Screen grounding examples
/---

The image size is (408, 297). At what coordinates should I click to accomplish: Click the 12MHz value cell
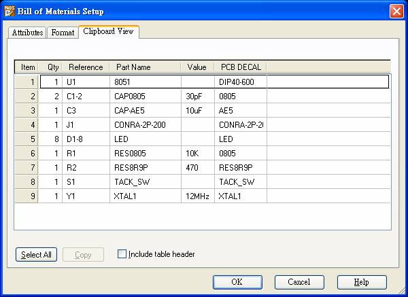click(197, 196)
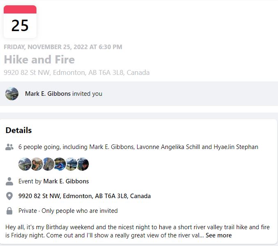278x246 pixels.
Task: Click the third attendee profile picture
Action: click(48, 164)
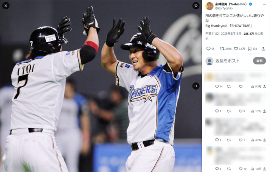Share the main post via share icon
Image resolution: width=270 pixels, height=172 pixels.
point(263,49)
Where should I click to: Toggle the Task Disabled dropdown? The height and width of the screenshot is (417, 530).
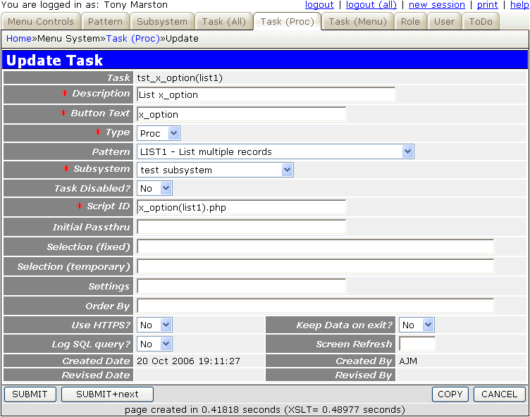pyautogui.click(x=154, y=188)
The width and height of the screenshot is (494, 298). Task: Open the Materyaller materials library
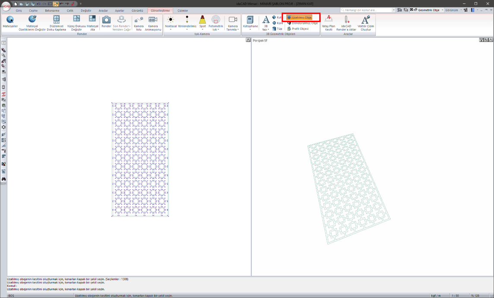tap(10, 22)

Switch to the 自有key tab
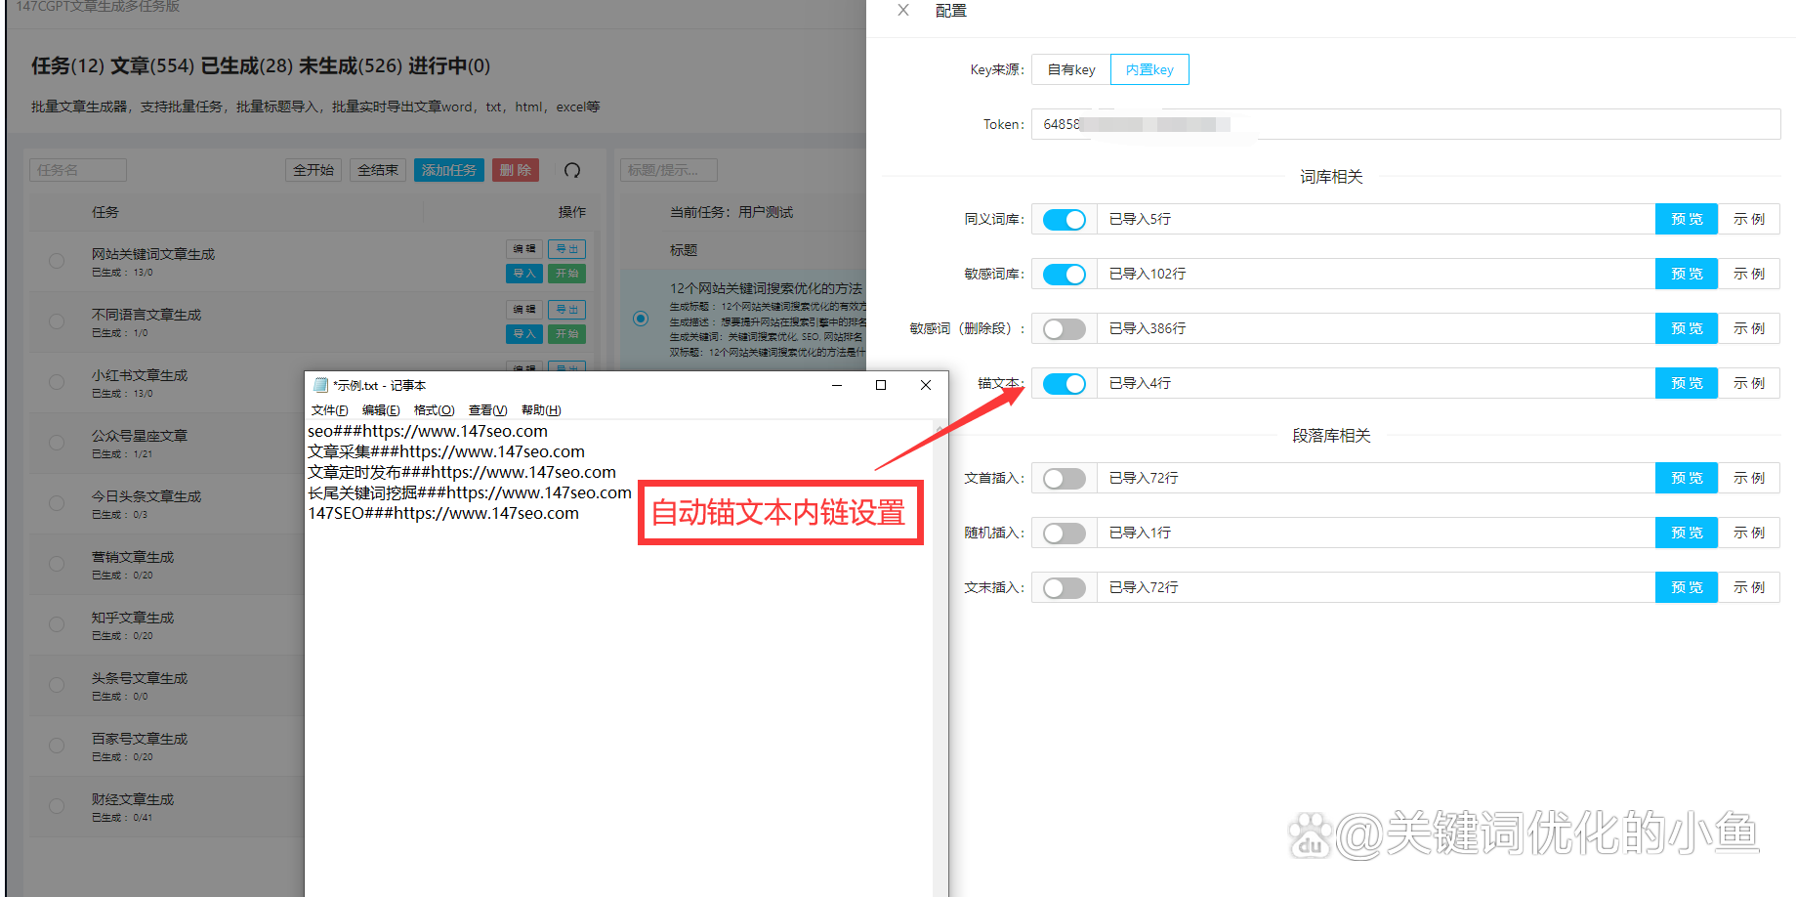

\---

> TO BE DONE: Reproduce every entry above word for word, leaving out the pictures.

> FULL SOLUTION:
The image size is (408, 297). At what coordinates should I click to accomplish: Click the 12MHz value cell
click(197, 196)
278x246 pixels.
Task: Click the third attendee profile picture
Action: click(48, 164)
Share the main post via share icon
Image resolution: width=270 pixels, height=172 pixels.
point(263,49)
Where should I click to: Toggle the Task Disabled dropdown? The height and width of the screenshot is (417, 530).
pyautogui.click(x=154, y=188)
The width and height of the screenshot is (494, 298). Task: Open the Materyaller materials library
tap(10, 22)

Switch to the 自有key tab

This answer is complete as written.